Many agencies buy a new radio system only to get an unpleasant and costly surprise soon after implementation.
With nearly 28 years of experience with the Lexington Division of Police and 15 months as director of Lexington Enhanced 911, I’ve seen the realities of next-generation public safety communications — what it can be and what it should be.
You can’t go 60 seconds in a conversation about public safety communications without someone using the word “interoperability.” Plus, the number of interpretations — and misinterpretations — of what it actually means is directly related to the number of participants in the conversation. That’s because “interoperability” means something different to the industry’s many facets.
One commonality, however, is that regardless of how the term is used, interoperability is vital to realizing the true potential of next-generation public safety communications and how we can better protect lives. But in order to realize that potential, everyone who has even a cursory stake in public safety operations should be aware of the breadth and impact of interoperability in each of its expressions, chief among them network and component considerations.
Disasters, man-made or natural, can happen to any city, county or municipality, regardless of size. In public safety, we throw around “interoperability” as if it were a panacea to solve all issues during a disaster or large event.
However, at the disaster exercises I’ve assessed, the topic of interoperability often appears prominently in after-action reports, where technicians are observed spending the vast majority of the exercise huddled around an integration device trying to get it to work. When it comes to real-world disasters, the lack of interoperability typically translates into response agencies not being able to communicate across radio systems.
This is why network interoperability is so vital. When jurisdictions can seamlessly connect to neighboring radio systems, first responders can step in and collaborate quickly and efficiently, which can make the difference when lives are on the line. For instance, if a natural disaster rips through a small town, it’s easy to imagine that police, fire and EMS could be simply overwhelmed with the volume of emergency calls and requests. And with the influx of manpower support from nearby jurisdictions, the lack of communication and coordination from conflicting network infrastructures can complicate an already dire situation.
Fortunately agencies across the nation are taking note and have invested a significant amount of funding in temporary integration systems, multiband radios, command posts, emergency operations centers and other solutions to achieve network interoperability. If used properly, these resources are money well spent.
However, an even better investment would be the deployment of an Inter-RF Subsystem Interface (ISSI) Gateway, which integrates cities in close proximity of each other.
A high degree of interoperability can be achieved if Project 25 (P25) radio systems from different manufacturers are linked through an ISSI. What you get is a network of shared systems that allows users to roam freely in the coverage area. Imagine police, fire and other first responders moving throughout an area without the fear or doubt of their ability to connect and communicate. This is possible when several cities or counties with different P25 800 MHz radio systems connect through an ISSI gateway. That’s the future we should strive for. That should be the end goal when purchasing radio systems.

******

• The tasks:
- 1) Please restate the radio interoperability article from "A high degree" to "purchasing radio systems.", swapping "first responders" for "emergency crews".
- 2) According to the radio interoperability article, how long has the writer been director of Lexington Enhanced 911?
These records have no connection to the radio interoperability article.

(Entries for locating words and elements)
******

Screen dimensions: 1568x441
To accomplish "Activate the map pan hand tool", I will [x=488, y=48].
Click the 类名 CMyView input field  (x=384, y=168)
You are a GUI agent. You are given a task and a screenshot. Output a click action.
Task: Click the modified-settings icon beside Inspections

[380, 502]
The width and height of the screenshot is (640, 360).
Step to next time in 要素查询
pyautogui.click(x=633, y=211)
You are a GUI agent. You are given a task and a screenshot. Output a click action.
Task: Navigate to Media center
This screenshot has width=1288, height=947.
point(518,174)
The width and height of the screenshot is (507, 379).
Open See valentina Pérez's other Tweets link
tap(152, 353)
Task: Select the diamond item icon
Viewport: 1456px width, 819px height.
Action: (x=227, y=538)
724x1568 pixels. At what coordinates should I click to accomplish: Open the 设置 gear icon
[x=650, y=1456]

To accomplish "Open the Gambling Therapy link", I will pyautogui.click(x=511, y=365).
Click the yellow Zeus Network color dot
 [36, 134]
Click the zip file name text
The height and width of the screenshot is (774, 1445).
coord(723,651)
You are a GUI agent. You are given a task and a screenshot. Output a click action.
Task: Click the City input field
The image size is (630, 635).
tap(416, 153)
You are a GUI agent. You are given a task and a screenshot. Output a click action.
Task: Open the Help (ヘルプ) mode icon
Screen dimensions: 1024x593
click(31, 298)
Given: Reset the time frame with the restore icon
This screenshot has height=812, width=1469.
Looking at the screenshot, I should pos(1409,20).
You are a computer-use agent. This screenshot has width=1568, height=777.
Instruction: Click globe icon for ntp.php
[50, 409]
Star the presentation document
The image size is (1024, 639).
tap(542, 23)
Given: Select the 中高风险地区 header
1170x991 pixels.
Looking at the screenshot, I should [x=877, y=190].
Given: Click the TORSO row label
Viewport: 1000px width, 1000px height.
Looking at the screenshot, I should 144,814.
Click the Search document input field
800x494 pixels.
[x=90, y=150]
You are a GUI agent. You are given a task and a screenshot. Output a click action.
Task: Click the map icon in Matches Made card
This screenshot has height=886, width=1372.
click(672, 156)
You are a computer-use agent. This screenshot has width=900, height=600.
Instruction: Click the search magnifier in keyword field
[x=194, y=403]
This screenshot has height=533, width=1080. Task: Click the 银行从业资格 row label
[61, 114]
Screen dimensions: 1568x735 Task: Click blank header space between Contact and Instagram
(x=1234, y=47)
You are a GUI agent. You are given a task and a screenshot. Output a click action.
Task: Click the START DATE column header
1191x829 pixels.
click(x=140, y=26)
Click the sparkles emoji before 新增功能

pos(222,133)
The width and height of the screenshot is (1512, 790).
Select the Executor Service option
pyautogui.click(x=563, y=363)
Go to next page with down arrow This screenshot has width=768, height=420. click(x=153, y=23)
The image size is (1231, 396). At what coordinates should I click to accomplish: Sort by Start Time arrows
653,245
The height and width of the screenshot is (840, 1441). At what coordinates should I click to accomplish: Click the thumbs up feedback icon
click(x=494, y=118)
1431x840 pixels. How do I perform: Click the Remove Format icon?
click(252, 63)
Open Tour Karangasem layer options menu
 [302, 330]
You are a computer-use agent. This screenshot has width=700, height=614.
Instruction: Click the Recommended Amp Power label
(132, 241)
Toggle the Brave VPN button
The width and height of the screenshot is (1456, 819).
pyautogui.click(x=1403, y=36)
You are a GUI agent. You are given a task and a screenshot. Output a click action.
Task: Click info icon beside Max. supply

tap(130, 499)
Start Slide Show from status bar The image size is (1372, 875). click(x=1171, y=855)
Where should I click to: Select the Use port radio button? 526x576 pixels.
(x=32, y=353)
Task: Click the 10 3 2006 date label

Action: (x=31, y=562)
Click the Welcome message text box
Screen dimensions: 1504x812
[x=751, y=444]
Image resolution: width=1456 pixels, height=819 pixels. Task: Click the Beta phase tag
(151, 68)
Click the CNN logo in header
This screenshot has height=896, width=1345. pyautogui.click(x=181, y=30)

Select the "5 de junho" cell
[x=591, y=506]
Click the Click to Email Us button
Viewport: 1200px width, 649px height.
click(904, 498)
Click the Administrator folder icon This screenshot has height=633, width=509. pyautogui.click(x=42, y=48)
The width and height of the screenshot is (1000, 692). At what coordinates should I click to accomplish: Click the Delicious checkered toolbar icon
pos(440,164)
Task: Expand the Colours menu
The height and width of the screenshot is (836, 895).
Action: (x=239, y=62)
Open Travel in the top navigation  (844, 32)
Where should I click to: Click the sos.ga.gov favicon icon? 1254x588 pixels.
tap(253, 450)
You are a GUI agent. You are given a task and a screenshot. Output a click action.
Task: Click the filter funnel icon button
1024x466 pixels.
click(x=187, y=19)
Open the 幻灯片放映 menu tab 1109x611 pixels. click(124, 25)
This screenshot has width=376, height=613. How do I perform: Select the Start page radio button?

******

• Task-by-task outputs:
- 1)
A high degree of interoperability can be achieved if Project 25 (P25) radio systems from different manufacturers are linked through an ISSI. What you get is a network of shared systems that allows users to roam freely in the coverage area. Imagine police, fire and other emergency crews moving throughout an area without the fear or doubt of their ability to connect and communicate. This is possible when several cities or counties with different P25 800 MHz radio systems connect through an ISSI gateway. That’s the future we should strive for. That should be the end goal when purchasing radio systems.

- 2) 15 months.